Clara Durodie: We use variations from this big basket called AI to promote all sorts of emerging technologies because obviously sometimes we call it AI, but sometimes there are simply statistical models running, I don't know, smart contracts,

and that's still part under the big basket of AI.

I think we've kind of missed that big point. I take your view and I agree that we shouldn't care about what tools are being used, that we should be focused on the outcome. From a business standpoint, I think when we make decisions to implement or to apply those regulations in the business setting, it's very important to understand how the technology we're trying to regulate actually works and build internal policies around them for governance and risk management.

We need to understand that technology. If we don't understand it, we won't be able to ask the right questions and put the right policies in place. So, I think in the big picture, it's exactly what you said when we implemented it at micro level. These systems, these regulations, these approaches, I think we need to have a better understanding whether the crime is committed with a knife or with a gun and what kind of gun, it's almost like forensic analysis, and that will inform what kind of policies we put in place.

We've covered a tremendous number of topics today, but I'd like to conclude our conversation today and focus on the work you're currently doing at the Alan Turing Institute.
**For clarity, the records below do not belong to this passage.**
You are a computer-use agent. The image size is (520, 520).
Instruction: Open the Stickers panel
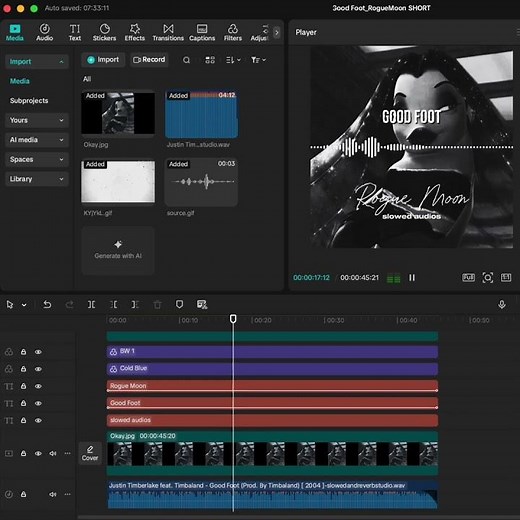point(104,32)
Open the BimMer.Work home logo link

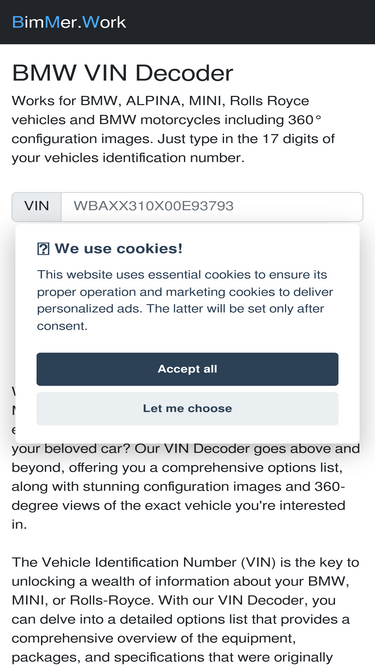69,22
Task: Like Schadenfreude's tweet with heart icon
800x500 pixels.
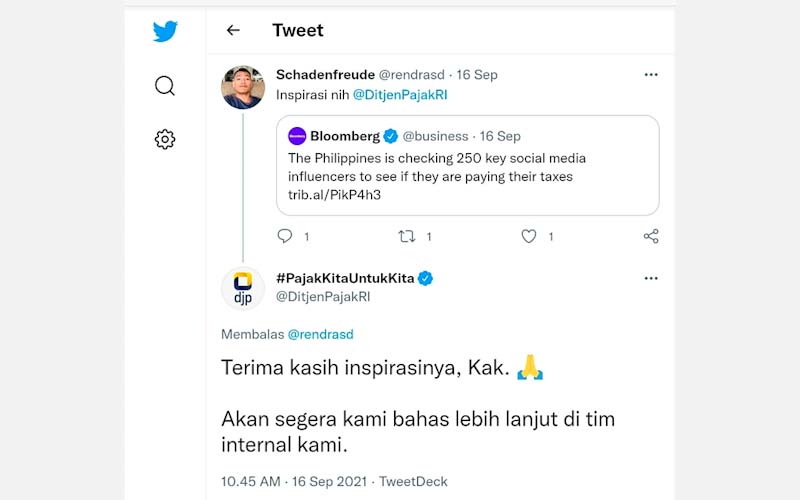Action: coord(529,236)
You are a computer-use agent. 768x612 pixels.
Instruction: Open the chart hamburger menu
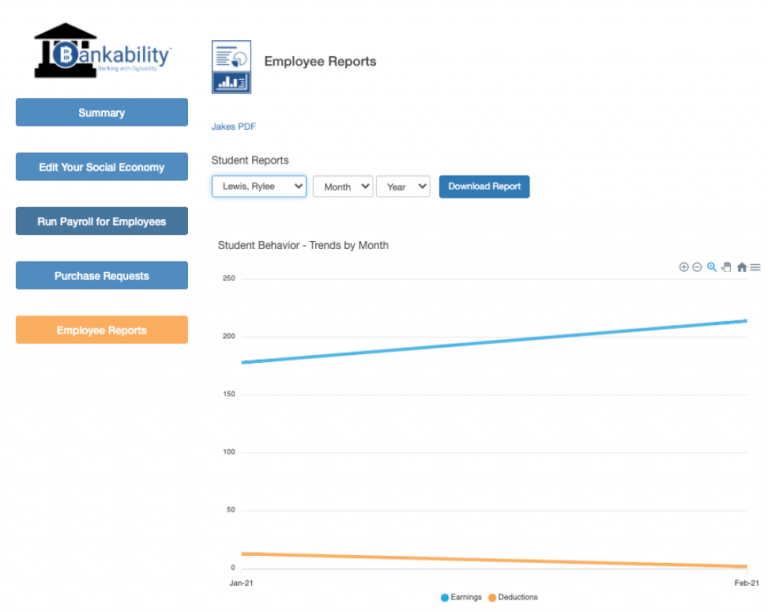pos(755,267)
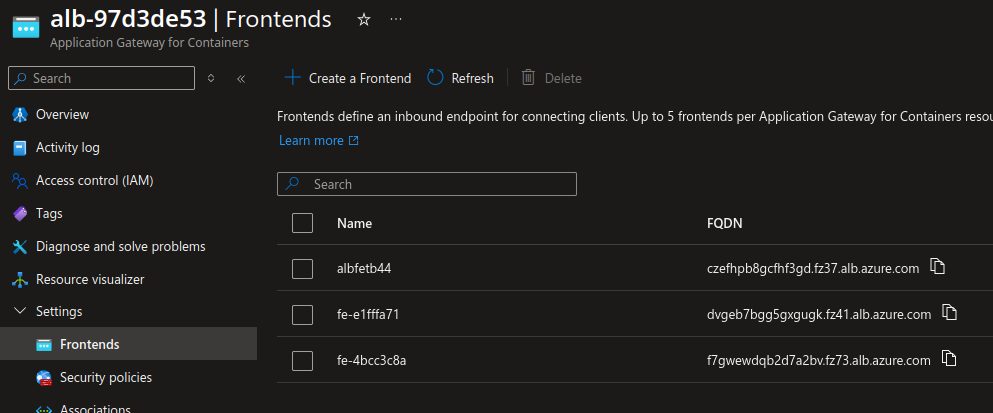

Mike Wooldridge: Sure. Well, the Alan Turing Institute is something you readers may know, but possibly not. Everybody will know it is the UK's national center for AI and data science. And it has a physical base, but not one that we've been able to spend too much time in, obviously over the last couple of years. But the physical base is in the British library building, right by St. Pancras. And it's a great space that we have there. And it's a wonderful convening venue. I mean, whenever I go into the physical venue, I meet everybody from across the UK. And so it's, it's all my colleagues from across the UK, otherwise I wouldn't see them year on year.

So my role there is for what we're calling Turing 2.0. Turing Institute has been going for about six or seven years now, but for Turing 2.0 what we are doing is we're aiming to establish a program of foundational AI research. That is really core AI research. And my remit is to look at the national picture.

We're not trying to duplicate what already goes on in other universities. For example, a standard example that I have is in computer vision. There are very well established computer vision groups, research groups at my own university, Oxford and other universities like Edinburgh and elsewhere.

And there would be no point in the Turing just setting up a competing group in that. What we're looking at is where Turing can complement that by doing something different or where we can do something that individual universities can't do. So it's the core AI. So really the core AI science, where we're looking at trying to add value to what's there, not just duplicate what's out there in the community to pick up on the bits that are perhaps unfairly neglected, that actually are incredibly valuable, if we can develop those.

But in particular, you know, what can we do as a national center that can't be done at individual centers? So that's what my work is. We're right at the very beginning of that, we are still in the planning stage. But we are hoping to roll out some ideas over the next six months.

Clara Durodie: So, we covered pretty much everything we could in our podcast today. Michael, I'm so grateful for your time, generosity and for sharing so much knowledge and wisdom. I invite my listeners to read the show notes, click on the resource links and learn a little bit more.

It's a subject that we, financial services practitioners, have to continue to learn in order to remain relevant.

Thank you very much for joining us today Michael. It's an absolute honor.

 

Mike Wooldridge: It's a pleasure. Thanks for giving me the opportunity.